[][src]Struct tique::QueryParser

pub struct QueryParser { /* fields omitted */ }

Parse queries from arbitrary end-user input

Words and phrases are supported as usual. For a query like:

apple "peanut butter"

Every document that contains the word "apple" or the phrase "peanut butter" will be a candidate for collection.

You may make items required or prohibited:

-"deep fry" +bacon

Now documents must contain "bacon" and must not contain the phrase "deep fry"

And you can limit which fields are looked at by prefixing an item with the field name:

cake butter -ingredients:egg

Which ends up prohibiting documents with "egg" in the "ingredients" field from showing up.

Methods

impl QueryParser[src]

pub fn new(index: &Index, fields: Vec<Field>) -> Result<Self>[src]

Create a QueryParser that knows about the given fields and queries them by default.

pub fn set_boost(&mut self, field: Field, boost: Option<f32>)[src]

Configure the importance of a field

By default, every field has a boost of None, which is equivalent to a boost of Some(1.0). Less than 1.0 means lower importance, greater means higher.

pub fn set_name(&mut self, field: Field, name: Option<String>)[src]

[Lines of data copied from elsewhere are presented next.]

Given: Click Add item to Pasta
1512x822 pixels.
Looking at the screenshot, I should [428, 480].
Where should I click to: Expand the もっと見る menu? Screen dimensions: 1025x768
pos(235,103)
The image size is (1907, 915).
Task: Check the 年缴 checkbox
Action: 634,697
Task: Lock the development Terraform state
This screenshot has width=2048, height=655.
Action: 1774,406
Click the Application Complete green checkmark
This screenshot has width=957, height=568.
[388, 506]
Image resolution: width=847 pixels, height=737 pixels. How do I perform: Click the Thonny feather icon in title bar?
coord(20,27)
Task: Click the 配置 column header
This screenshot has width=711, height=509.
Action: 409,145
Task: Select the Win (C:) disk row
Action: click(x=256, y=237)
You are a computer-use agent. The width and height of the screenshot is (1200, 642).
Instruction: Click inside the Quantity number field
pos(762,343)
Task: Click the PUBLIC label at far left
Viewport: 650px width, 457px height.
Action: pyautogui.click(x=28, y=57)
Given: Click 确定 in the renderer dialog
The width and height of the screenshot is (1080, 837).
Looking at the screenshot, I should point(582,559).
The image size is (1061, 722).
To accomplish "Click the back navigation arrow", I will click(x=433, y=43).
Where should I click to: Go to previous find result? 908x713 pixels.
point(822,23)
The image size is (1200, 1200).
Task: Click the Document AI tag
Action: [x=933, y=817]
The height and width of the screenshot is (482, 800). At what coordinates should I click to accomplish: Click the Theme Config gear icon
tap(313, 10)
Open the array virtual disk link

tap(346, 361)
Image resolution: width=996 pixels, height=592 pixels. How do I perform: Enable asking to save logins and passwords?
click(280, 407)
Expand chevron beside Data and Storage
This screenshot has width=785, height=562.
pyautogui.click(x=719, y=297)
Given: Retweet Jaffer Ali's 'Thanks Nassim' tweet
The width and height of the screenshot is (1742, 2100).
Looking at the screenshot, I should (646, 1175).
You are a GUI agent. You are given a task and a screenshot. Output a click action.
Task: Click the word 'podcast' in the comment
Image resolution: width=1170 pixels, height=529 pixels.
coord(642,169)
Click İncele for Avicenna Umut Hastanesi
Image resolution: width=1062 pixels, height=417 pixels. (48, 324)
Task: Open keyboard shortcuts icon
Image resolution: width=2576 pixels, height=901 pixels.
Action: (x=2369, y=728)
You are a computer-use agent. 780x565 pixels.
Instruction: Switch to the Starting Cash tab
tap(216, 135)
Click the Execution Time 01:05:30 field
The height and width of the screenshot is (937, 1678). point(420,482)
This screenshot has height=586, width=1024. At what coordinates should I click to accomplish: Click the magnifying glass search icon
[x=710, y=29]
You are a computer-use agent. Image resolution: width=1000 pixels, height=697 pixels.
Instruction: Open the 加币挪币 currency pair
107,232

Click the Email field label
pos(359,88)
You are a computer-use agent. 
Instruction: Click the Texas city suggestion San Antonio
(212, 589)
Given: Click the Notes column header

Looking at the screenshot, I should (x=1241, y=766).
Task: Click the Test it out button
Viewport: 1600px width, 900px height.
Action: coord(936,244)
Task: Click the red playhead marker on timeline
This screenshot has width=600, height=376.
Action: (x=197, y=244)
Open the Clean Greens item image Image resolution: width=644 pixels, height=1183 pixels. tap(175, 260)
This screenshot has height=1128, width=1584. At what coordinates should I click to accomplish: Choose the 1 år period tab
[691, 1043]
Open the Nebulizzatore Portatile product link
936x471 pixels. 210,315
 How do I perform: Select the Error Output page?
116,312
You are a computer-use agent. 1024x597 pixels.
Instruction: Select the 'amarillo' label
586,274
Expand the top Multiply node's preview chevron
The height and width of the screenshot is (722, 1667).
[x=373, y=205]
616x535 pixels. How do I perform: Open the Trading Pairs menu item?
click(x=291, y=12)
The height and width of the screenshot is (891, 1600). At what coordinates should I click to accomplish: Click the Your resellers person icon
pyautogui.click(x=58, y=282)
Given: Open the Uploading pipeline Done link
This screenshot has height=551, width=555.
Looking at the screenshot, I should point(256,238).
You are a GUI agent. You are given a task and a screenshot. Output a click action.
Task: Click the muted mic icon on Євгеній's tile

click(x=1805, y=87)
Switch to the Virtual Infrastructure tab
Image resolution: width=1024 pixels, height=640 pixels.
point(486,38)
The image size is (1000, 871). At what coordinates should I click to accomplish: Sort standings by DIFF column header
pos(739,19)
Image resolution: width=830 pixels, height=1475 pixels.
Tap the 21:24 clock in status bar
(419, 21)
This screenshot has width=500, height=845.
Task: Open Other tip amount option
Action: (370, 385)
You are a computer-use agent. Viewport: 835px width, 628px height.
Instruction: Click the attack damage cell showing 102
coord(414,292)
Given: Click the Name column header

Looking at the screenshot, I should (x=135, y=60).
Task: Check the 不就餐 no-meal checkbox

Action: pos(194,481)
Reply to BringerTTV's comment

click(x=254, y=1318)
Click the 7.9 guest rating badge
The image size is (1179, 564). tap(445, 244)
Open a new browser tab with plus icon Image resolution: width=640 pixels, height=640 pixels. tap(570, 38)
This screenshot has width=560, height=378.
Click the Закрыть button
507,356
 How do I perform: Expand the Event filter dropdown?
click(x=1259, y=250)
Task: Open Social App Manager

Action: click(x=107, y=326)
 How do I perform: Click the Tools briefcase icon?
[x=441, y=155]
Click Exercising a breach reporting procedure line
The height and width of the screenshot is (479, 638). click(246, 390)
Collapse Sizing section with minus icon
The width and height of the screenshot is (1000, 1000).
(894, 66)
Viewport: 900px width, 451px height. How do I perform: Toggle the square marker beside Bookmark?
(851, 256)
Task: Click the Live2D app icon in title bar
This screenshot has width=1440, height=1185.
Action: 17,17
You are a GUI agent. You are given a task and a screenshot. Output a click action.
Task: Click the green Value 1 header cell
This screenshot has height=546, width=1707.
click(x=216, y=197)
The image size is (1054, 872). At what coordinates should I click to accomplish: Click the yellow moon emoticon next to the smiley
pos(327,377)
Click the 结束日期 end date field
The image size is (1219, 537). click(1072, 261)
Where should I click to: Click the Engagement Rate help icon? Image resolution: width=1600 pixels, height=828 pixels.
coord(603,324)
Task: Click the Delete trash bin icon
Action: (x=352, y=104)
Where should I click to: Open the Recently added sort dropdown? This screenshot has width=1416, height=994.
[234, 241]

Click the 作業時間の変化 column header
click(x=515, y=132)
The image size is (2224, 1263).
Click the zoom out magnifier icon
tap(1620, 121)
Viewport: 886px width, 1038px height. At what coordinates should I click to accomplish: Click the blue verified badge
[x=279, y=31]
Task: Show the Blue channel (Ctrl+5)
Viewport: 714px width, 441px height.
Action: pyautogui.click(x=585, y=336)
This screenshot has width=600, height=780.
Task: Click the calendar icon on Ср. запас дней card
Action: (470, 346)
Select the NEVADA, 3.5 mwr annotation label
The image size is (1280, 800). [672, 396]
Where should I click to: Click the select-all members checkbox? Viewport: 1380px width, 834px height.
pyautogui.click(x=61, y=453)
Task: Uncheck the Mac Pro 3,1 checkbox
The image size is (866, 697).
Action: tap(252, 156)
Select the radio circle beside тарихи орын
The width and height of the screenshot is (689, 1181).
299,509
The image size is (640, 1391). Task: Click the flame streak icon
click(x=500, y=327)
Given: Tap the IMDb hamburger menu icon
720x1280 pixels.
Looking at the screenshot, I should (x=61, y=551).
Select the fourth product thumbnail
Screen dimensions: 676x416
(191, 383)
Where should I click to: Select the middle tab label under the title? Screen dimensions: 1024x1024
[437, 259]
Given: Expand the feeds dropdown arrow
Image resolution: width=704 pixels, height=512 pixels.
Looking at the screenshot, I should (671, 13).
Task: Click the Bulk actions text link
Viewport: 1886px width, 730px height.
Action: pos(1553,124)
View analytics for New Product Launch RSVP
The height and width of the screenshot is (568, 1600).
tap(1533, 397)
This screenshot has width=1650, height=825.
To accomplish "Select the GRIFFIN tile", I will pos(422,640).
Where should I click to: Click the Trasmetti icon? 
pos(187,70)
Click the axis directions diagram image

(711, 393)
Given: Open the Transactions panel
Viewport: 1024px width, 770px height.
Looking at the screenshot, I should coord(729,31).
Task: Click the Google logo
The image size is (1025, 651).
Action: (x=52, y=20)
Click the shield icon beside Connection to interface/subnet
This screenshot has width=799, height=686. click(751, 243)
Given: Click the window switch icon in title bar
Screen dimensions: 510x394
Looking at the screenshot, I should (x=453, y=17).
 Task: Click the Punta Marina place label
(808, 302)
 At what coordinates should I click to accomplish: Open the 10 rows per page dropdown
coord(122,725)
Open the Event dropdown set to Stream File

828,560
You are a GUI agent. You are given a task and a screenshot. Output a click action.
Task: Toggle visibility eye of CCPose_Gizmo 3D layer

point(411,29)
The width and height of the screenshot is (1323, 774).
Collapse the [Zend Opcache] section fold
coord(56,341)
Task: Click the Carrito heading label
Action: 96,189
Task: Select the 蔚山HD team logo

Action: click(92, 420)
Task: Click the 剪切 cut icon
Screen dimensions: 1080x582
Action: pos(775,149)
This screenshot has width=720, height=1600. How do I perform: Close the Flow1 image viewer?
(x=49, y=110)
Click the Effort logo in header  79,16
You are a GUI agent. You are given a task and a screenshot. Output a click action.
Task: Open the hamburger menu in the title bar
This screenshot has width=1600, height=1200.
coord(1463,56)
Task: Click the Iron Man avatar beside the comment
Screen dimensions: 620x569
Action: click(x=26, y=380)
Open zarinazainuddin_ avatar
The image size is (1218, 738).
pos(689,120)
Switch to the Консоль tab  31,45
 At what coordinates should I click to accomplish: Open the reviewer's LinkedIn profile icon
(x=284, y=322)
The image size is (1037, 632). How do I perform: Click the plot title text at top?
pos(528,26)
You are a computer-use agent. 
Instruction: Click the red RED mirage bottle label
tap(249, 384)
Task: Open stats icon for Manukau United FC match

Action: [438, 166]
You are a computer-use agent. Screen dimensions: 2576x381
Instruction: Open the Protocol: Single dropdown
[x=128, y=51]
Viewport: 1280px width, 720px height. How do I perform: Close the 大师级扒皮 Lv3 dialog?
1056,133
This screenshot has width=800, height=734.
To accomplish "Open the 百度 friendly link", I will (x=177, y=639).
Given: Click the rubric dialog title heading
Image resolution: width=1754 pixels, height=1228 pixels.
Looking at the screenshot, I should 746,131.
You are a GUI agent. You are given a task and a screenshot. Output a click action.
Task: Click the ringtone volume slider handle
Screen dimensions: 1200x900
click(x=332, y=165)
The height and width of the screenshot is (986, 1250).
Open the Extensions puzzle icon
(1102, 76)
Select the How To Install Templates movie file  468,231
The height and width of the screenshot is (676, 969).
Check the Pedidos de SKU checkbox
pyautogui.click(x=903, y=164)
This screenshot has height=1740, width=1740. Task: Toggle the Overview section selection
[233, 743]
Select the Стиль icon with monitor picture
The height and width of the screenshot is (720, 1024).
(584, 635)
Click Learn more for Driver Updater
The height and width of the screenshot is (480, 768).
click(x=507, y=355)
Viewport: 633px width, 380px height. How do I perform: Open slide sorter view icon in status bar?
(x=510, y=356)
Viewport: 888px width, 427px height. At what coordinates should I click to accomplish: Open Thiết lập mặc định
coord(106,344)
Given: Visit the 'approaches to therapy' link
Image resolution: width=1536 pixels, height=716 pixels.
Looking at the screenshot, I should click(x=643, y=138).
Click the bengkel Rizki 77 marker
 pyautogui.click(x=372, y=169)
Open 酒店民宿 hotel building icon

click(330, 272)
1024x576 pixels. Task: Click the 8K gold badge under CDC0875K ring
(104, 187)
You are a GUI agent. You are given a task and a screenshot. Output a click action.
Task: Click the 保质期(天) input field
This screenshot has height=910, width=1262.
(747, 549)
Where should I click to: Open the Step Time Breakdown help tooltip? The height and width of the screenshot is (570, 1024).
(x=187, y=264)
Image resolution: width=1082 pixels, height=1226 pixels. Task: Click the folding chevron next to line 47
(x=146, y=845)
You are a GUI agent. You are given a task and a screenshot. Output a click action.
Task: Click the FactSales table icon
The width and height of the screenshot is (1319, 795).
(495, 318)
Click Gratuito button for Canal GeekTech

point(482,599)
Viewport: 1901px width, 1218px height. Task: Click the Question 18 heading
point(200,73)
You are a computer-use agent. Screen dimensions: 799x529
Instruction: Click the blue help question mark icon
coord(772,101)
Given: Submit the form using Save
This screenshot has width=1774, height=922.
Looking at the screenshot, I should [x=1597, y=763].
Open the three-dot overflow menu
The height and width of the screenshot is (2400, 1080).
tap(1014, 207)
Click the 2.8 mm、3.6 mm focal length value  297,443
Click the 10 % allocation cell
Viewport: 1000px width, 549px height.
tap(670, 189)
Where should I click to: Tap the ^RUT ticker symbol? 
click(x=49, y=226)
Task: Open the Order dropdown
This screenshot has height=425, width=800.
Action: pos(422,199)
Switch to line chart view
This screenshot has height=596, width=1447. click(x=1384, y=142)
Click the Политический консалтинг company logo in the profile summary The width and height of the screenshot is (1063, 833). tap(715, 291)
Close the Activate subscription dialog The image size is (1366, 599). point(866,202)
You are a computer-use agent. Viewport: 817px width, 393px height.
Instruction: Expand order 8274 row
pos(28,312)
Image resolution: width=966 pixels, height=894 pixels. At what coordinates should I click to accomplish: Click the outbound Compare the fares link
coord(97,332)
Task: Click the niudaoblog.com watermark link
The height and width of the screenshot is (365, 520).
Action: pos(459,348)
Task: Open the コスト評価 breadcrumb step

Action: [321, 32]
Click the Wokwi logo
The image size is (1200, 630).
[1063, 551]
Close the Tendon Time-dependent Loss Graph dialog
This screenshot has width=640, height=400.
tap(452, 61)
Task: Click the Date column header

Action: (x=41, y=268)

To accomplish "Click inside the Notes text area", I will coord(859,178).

Change/disable how to query a specific field

The QueryParser uses the field name present in the index schema as the field name, so if you have a field named "body", the parser knows to only look at that field when searching for body:potato.

You can use this to change how (or make it impossible) to address any field from a query.

pub fn set_default_fields(&mut self, fields: Vec<Field>)[src]

Configure which fields are queried by default

When a query input doesn't specify a field name explicitly, the parser uses these fields by default. So if you have a parser with default fields a and b, a query like "foo b:bar" ends up searching for "foo" in both fields, but "bar" only on b.

pub fn parse(&self, input: &str) -> Option<Box<dyn Query>>[src]

Parse arbitrary user input into a tantivy query

None may happen when the input is empty or the field analyzers end up emitting no tokens. Example: an analyzer that filters stop words would return None for a query like "the is at which".

pub fn parse_dixmax(
    &self,
    input: &str,
    tiebreaker: f32
) -> Option<Box<dyn Query>>
[src]

Parse a query, taking multiple fields with similar vocabularies into account.

Behaves like QueryParser::parse, but uses DisMaxQuery when searching over multiple fields.

The tiebreaker parameter governs the importance of appearing in more than one field and a small value like 0.1 or even 0 is a reasonable starting point.

Panics when tiebreaker is lower than zero or greater than one.

Refer to DisMaxQuery's docs for more details.